Activity: Reproduce the passage on portfolio diversification word for word, in full.

Document text:

= Beginning of Section =

These are intolerable losses for almost every retail investor.  We say and think we can stick with a name that we love through bear market losses because we build loyalty to names that have rewarded us in the past.  But the hard fact, confirmed by heavy selling volumes at the lows, is that most simply can’t watch their net worth evaporate day after day after day without ultimately capitulating.  So, the concentration of wealth in a non-diversified portfolio feels like a blessing on paper, but for many, it regularly becomes an emotional and financial curse in practice.

What Does Diversification Look Like Today

Honestly, a well-diversified portfolio today feels relatively bad, judging from the first 6 months of 2024.  Diversification and discipline have been a recipe for underperformance and lackluster returns.  A highly concentrated portfolio of technology stocks or simply owning the Nasdaq 100 (QQQ) has been a winner.   So, what does a well-diversified portfolio look like today?

To answer the question, we need to understand the ingredients of diversification.  By definition, we need to own things that are not alike or, more specifically, do not behave the same at the same time. In the investing world, we call this non-correlation.  When two asset classes move inversely with each other, they are said to have a negative correlation.  When they move together,  they are said to be positively correlated.  Correlation is measured on a scale of +1 to -1.  Zero (0) correlation is also diversification, meaning there is simply no correlation between securities.  So, when we seek true diversification, we need to take care of owning a pool of investments that are non-correlated to each other first and second. We want to own different asset classes that might not be correlated to the US stock market.  Historically, prior to the end of 2021, we had safe and trusty US Treasury Bonds as the go-to asset class for near-perfect diversification to stocks.  Prior to 2021, when stocks fell, bonds would rise.  This condition lasted for years, consistently giving birth to the magic of the 60% (stock)/ 40% (bond) portfolio, which earned outsized risk-adjusted returns.

But those days are over until further notice.

= End of Section =

Provided data:
= Beginning of Section =

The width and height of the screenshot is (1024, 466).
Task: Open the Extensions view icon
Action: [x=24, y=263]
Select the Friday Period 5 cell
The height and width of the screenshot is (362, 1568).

= End of Section =
= Beginning of Section =

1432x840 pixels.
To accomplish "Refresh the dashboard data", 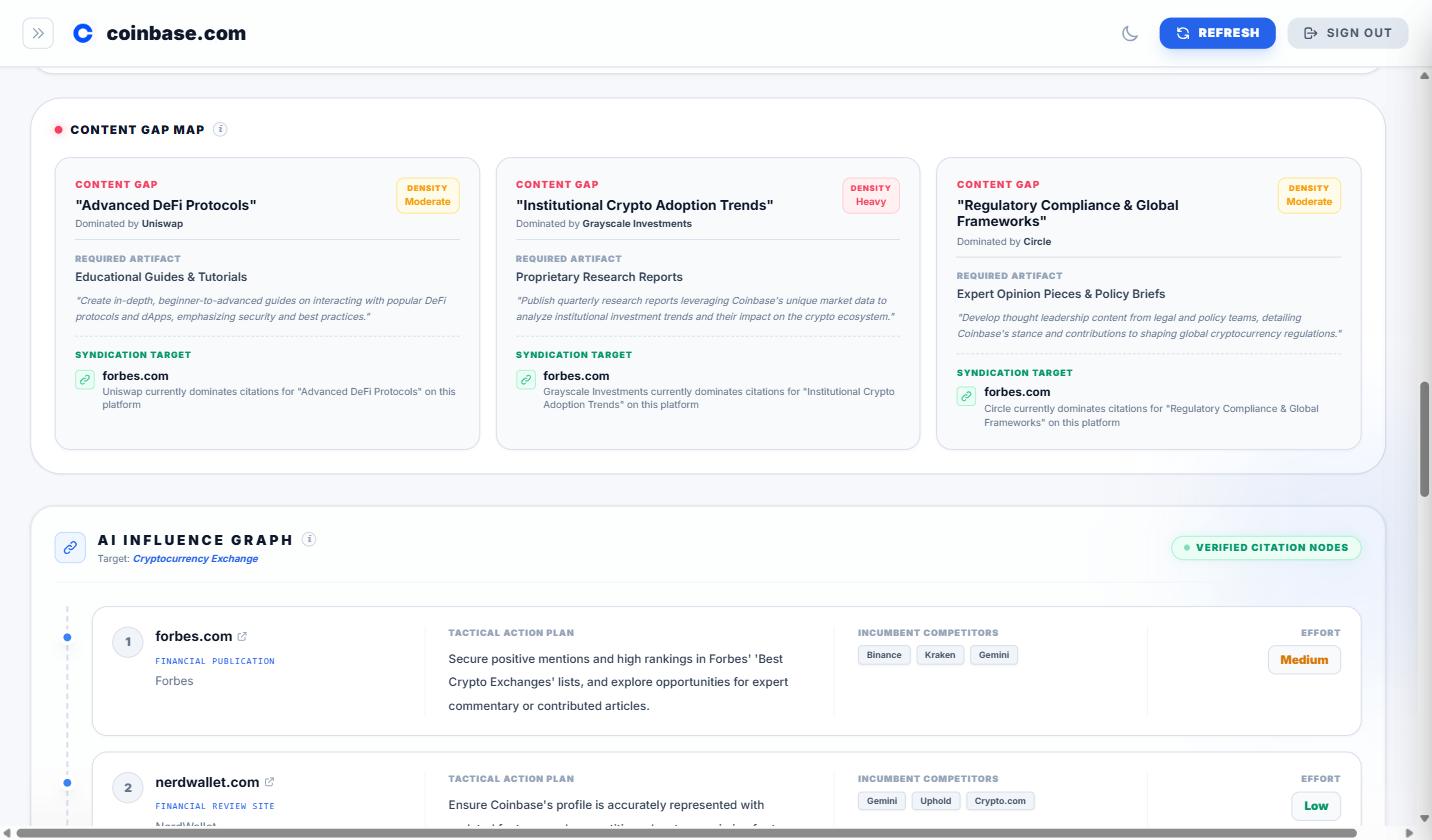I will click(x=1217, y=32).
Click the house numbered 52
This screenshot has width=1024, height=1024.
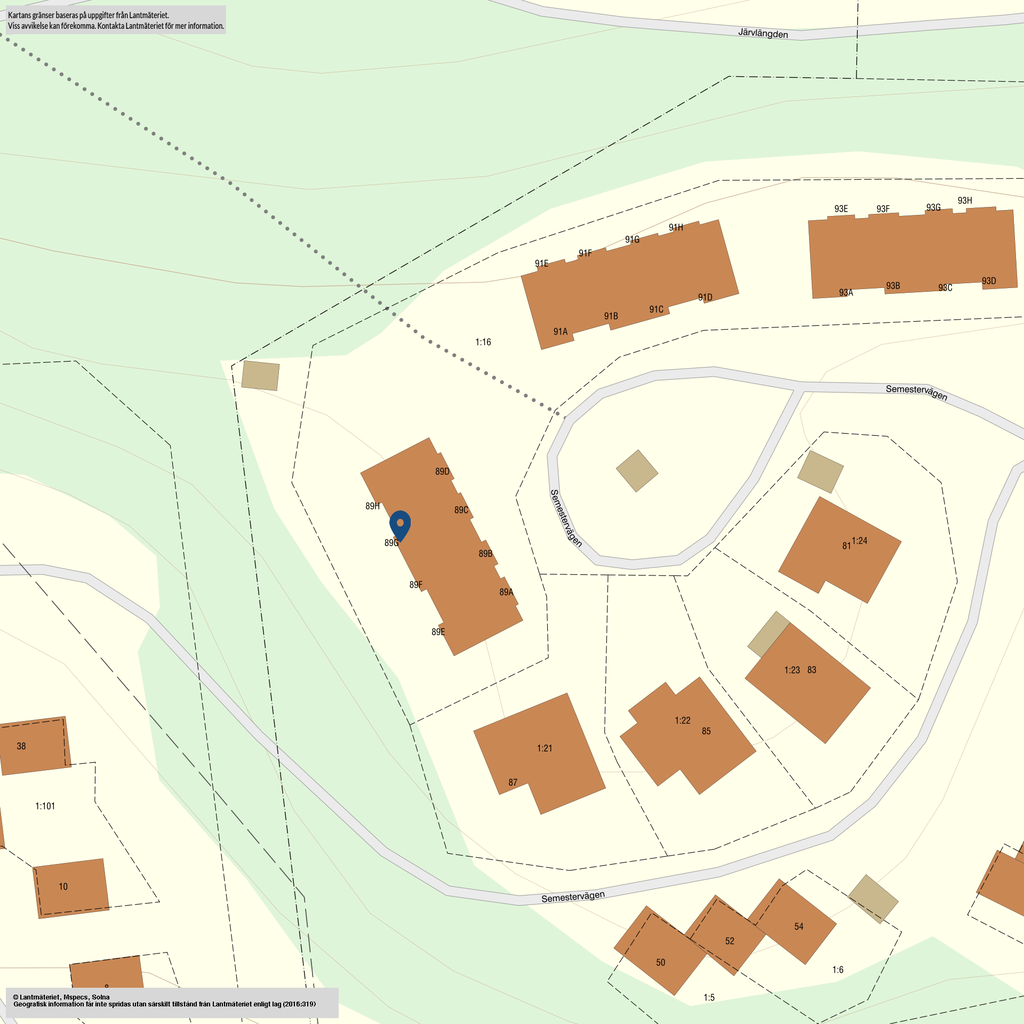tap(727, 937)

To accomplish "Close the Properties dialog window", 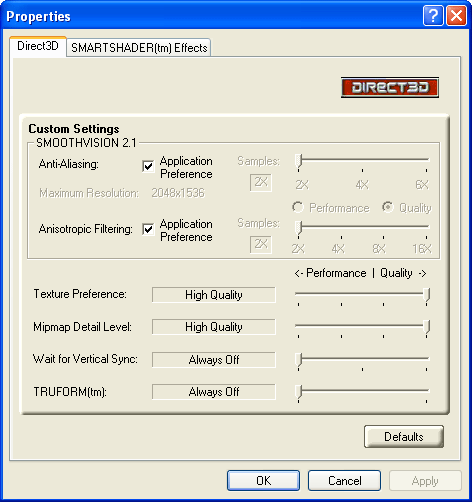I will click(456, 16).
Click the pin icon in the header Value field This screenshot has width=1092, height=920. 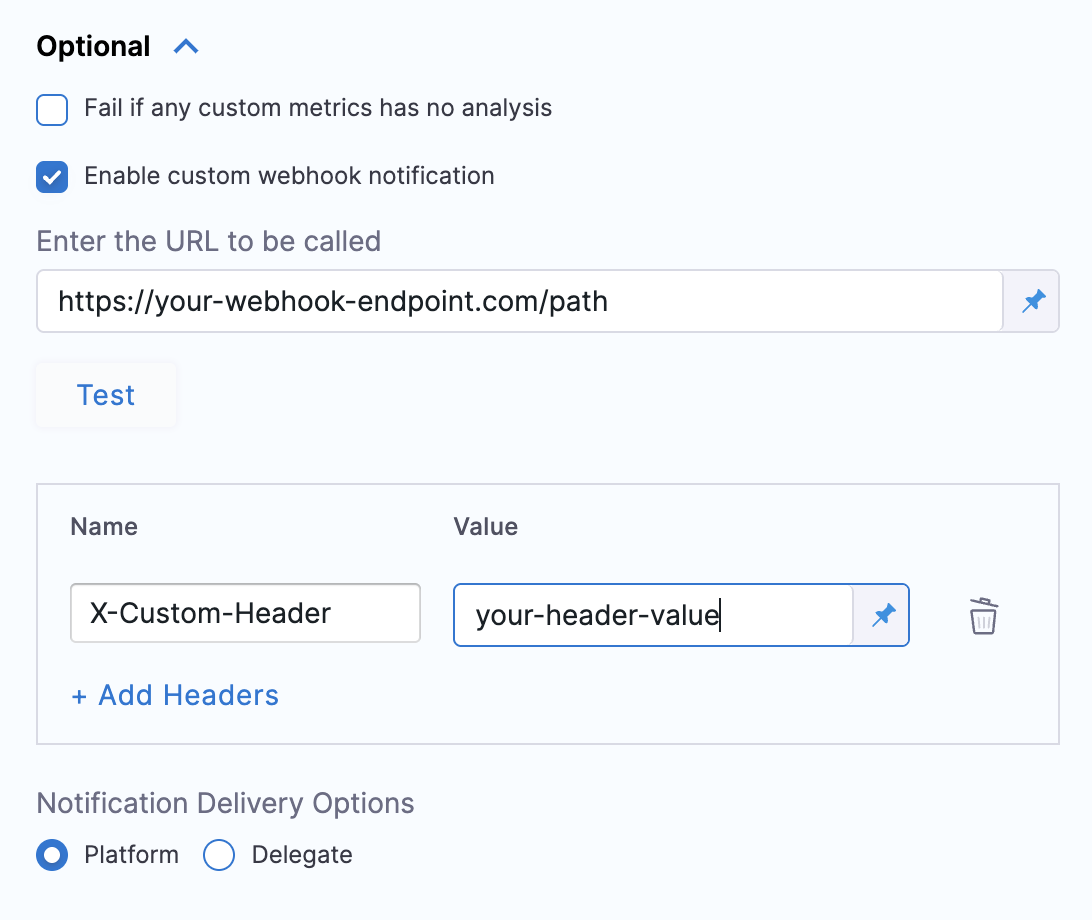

= End of Section =
= Beginning of Section =

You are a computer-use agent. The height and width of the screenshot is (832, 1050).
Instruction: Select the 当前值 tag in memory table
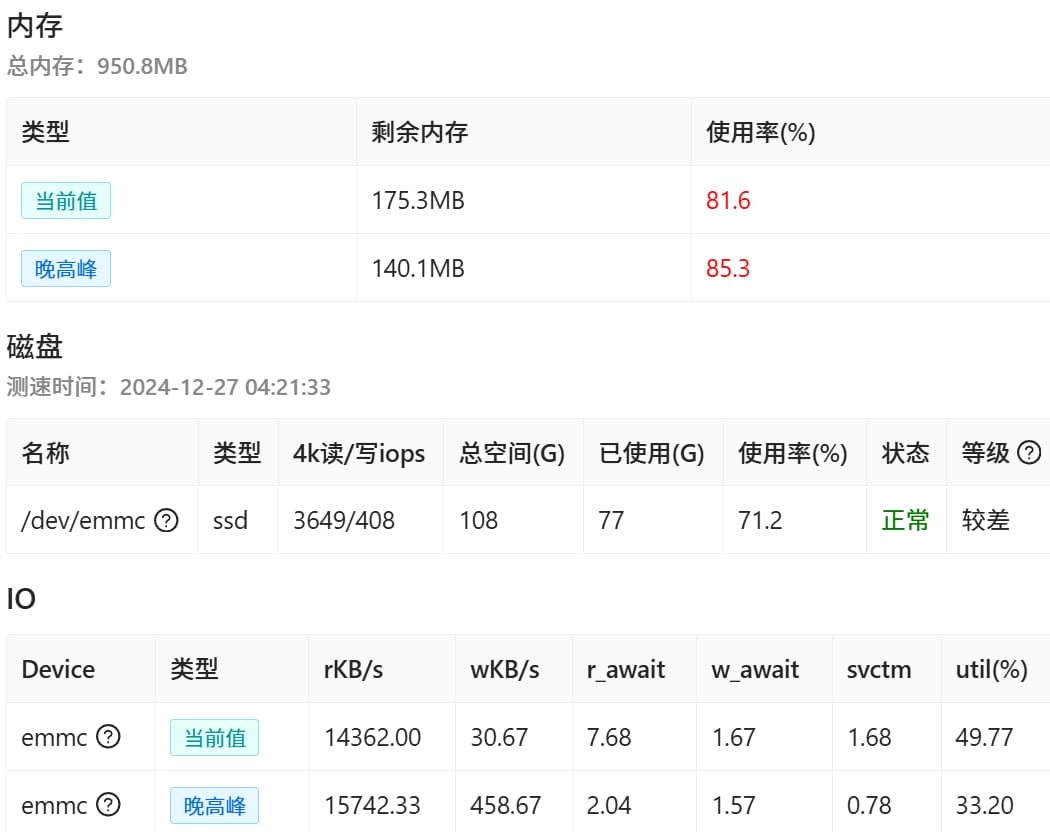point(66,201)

= End of Section =

Finished task:
These are intolerable losses for almost every retail investor.  We say and think we can stick with a name that we love through bear market losses because we build loyalty to names that have rewarded us in the past.  But the hard fact, confirmed by heavy selling volumes at the lows, is that most simply can’t watch their net worth evaporate day after day after day without ultimately capitulating.  So, the concentration of wealth in a non-diversified portfolio feels like a blessing on paper, but for many, it regularly becomes an emotional and financial curse in practice.

What Does Diversification Look Like Today

Honestly, a well-diversified portfolio today feels relatively bad, judging from the first 6 months of 2024.  Diversification and discipline have been a recipe for underperformance and lackluster returns.  A highly concentrated portfolio of technology stocks or simply owning the Nasdaq 100 (QQQ) has been a winner.   So, what does a well-diversified portfolio look like today?

To answer the question, we need to understand the ingredients of diversification.  By definition, we need to own things that are not alike or, more specifically, do not behave the same at the same time. In the investing world, we call this non-correlation.  When two asset classes move inversely with each other, they are said to have a negative correlation.  When they move together,  they are said to be positively correlated.  Correlation is measured on a scale of +1 to -1.  Zero (0) correlation is also diversification, meaning there is simply no correlation between securities.  So, when we seek true diversification, we need to take care of owning a pool of investments that are non-correlated to each other first and second. We want to own different asset classes that might not be correlated to the US stock market.  Historically, prior to the end of 2021, we had safe and trusty US Treasury Bonds as the go-to asset class for near-perfect diversification to stocks.  Prior to 2021, when stocks fell, bonds would rise.  This condition lasted for years, consistently giving birth to the magic of the 60% (stock)/ 40% (bond) portfolio, which earned outsized risk-adjusted returns.

But those days are over until further notice.